Given request: Return every line in the material below that contains the string "藏南洪災".

Supplied entries:
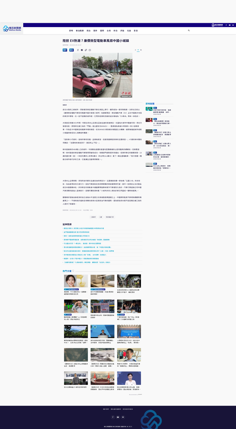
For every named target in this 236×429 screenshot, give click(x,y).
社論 (129, 30)
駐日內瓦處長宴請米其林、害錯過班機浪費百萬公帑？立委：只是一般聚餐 (89, 251)
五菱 (101, 217)
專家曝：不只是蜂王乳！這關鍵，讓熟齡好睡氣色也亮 (76, 293)
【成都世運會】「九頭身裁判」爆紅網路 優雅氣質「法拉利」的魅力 (87, 262)
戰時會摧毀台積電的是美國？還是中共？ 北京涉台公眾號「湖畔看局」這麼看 (76, 341)
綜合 (116, 30)
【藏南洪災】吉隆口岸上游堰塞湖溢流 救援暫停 (76, 365)
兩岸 (95, 30)
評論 (122, 30)
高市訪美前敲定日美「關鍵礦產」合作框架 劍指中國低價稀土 (102, 341)
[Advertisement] (118, 11)
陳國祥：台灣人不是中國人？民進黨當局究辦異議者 (81, 258)
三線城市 (93, 217)
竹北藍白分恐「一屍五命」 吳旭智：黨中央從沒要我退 (82, 243)
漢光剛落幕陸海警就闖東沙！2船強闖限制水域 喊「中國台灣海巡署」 (88, 247)
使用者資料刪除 (128, 409)
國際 (102, 30)
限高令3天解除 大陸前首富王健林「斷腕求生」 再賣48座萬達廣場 (128, 365)
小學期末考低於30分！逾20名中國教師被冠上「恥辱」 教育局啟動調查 (128, 341)
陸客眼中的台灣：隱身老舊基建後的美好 (102, 316)
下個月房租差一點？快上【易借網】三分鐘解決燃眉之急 (128, 318)
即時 (71, 30)
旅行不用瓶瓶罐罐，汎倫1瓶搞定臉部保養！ (102, 293)
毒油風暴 (80, 30)
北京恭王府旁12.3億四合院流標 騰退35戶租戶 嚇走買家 (129, 291)
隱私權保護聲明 (116, 409)
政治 (89, 30)
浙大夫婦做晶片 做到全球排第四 (75, 387)
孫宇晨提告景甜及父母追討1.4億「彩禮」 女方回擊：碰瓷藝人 (85, 255)
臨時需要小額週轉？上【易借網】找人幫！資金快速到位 (76, 318)
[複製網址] (85, 50)
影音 (136, 30)
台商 (109, 30)
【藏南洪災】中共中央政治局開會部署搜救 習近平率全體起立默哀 (102, 388)
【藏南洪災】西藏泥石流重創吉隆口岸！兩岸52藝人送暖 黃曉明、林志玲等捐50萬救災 (102, 365)
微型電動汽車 (110, 217)
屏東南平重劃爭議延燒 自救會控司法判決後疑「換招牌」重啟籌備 (86, 240)
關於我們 (106, 409)
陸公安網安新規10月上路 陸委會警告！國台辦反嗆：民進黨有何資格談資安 (129, 388)
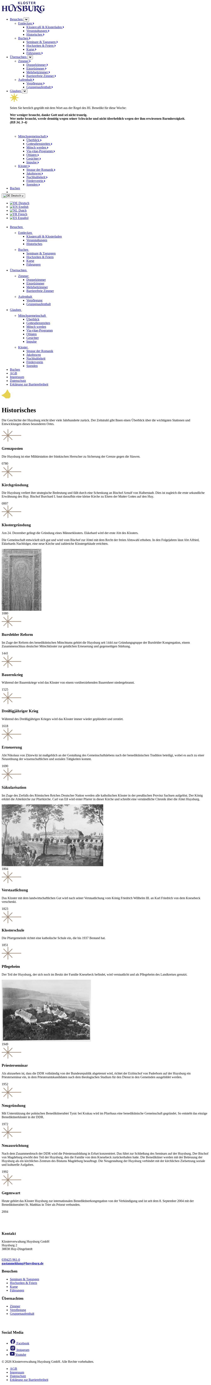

Exercise answer:
【藏南洪災】吉隆口岸上游堰塞湖溢流 救援暫停 (76, 365)
【藏南洪災】中共中央政治局開會部署搜救 習近平率全體起立默哀 (102, 388)
【藏南洪災】西藏泥石流重創吉隆口岸！兩岸52藝人送暖 黃曉明、林志玲等捐50萬救災 (102, 365)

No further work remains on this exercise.